Ignoring a tax audit is a surefire way to invite trouble from the Internal Revenue Service (IRS). The IRS takes audits very seriously, and taxpayers who fail to respond can face severe consequences.
Consequences of Ignoring a Tax Audit
- Automatic Changes to Your Tax Return: The IRS will make changes to your tax return based on the information they have available. These changes may result in additional taxes, penalties, and interest.
- 90-Day Letter: The IRS will send you a 90-day letter notifying you of the proposed changes to your tax return. You have 90 days to respond to the letter and provide documentation to support your position.
- Collection Action: If you fail to respond to the 90-day letter, the IRS may begin collection action. This could include seizing your assets, garnishing your wages, or placing a lien on your property.
- Waiver of Appeal Rights: By ignoring the audit, you waive your right to appeal the IRS’s decision. This means that you will not be able to challenge the changes made to your tax return in court.
How to Respond to a Tax Audit
If you receive a tax audit notice, it is important to respond promptly. The following steps will help you prepare for and respond to an audit:
- Gather Your Records: Collect all of the documentation that supports your tax return, such as receipts, bank statements, and investment records.

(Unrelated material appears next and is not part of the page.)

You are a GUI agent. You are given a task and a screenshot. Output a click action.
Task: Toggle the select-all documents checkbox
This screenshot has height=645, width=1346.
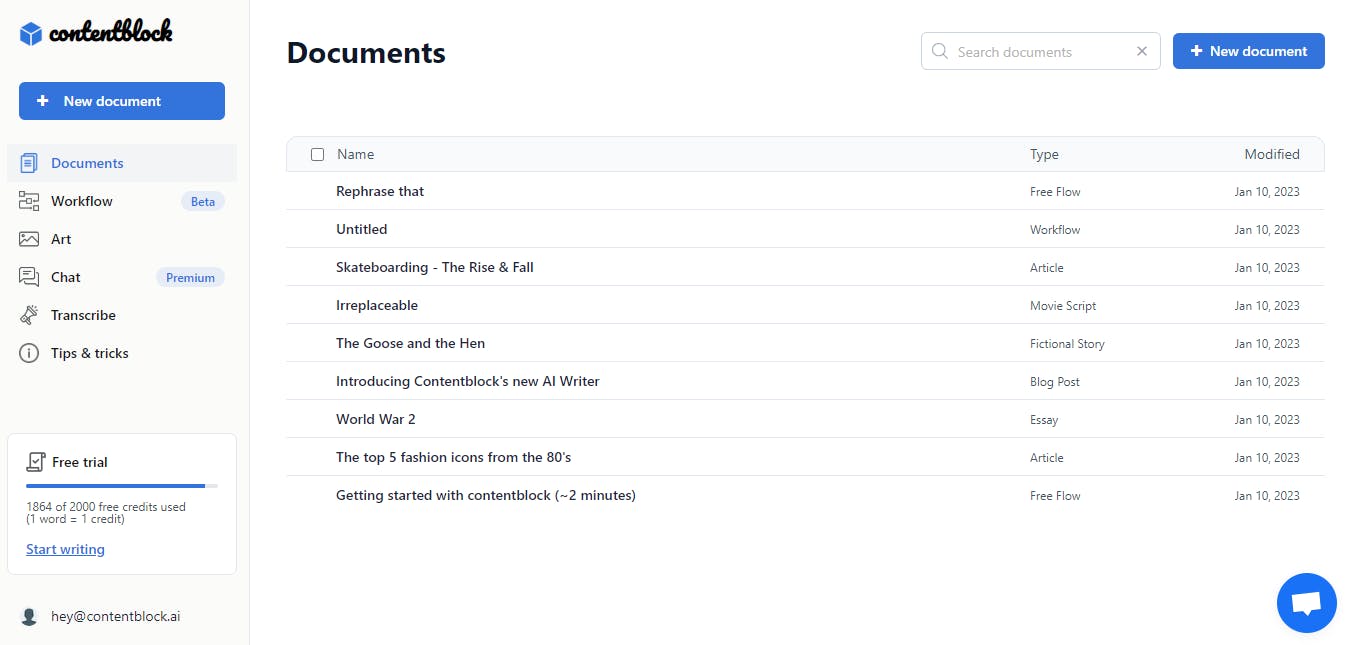pyautogui.click(x=318, y=154)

- Review the Audit Notice: Carefully read the audit notice to understand the specific issues that the IRS is questioning.

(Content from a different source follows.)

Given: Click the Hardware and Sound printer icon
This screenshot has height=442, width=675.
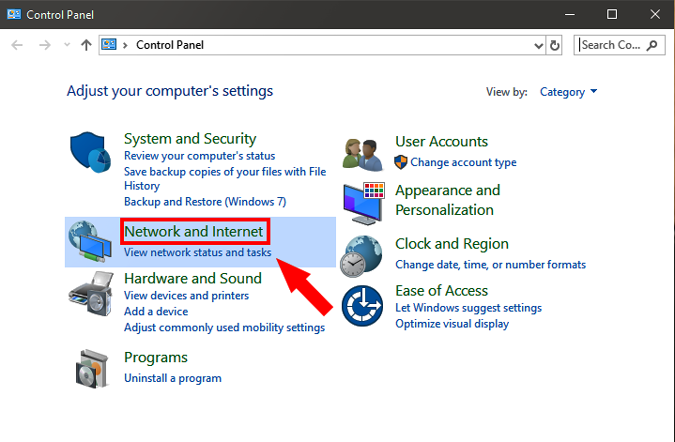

- Contact a Tax Professional: If you are not comfortable responding to the audit on your own, consider hiring a tax professional to represent you.
- Respond to the IRS: Respond to the IRS within the specified timeframe. Your response should include a written explanation of your position and any supporting documentation.
- Attend the Audit: If the IRS requests an in-person audit, be prepared to present your case and answer questions.
Tips for Responding to a Tax Audit
- Be honest and accurate in your response.
- Provide clear and concise explanations.
- Support your claims with documentation.
- Be respectful and cooperative with the IRS auditor.
- If you disagree with the IRS’s findings, be prepared to provide evidence to support your position.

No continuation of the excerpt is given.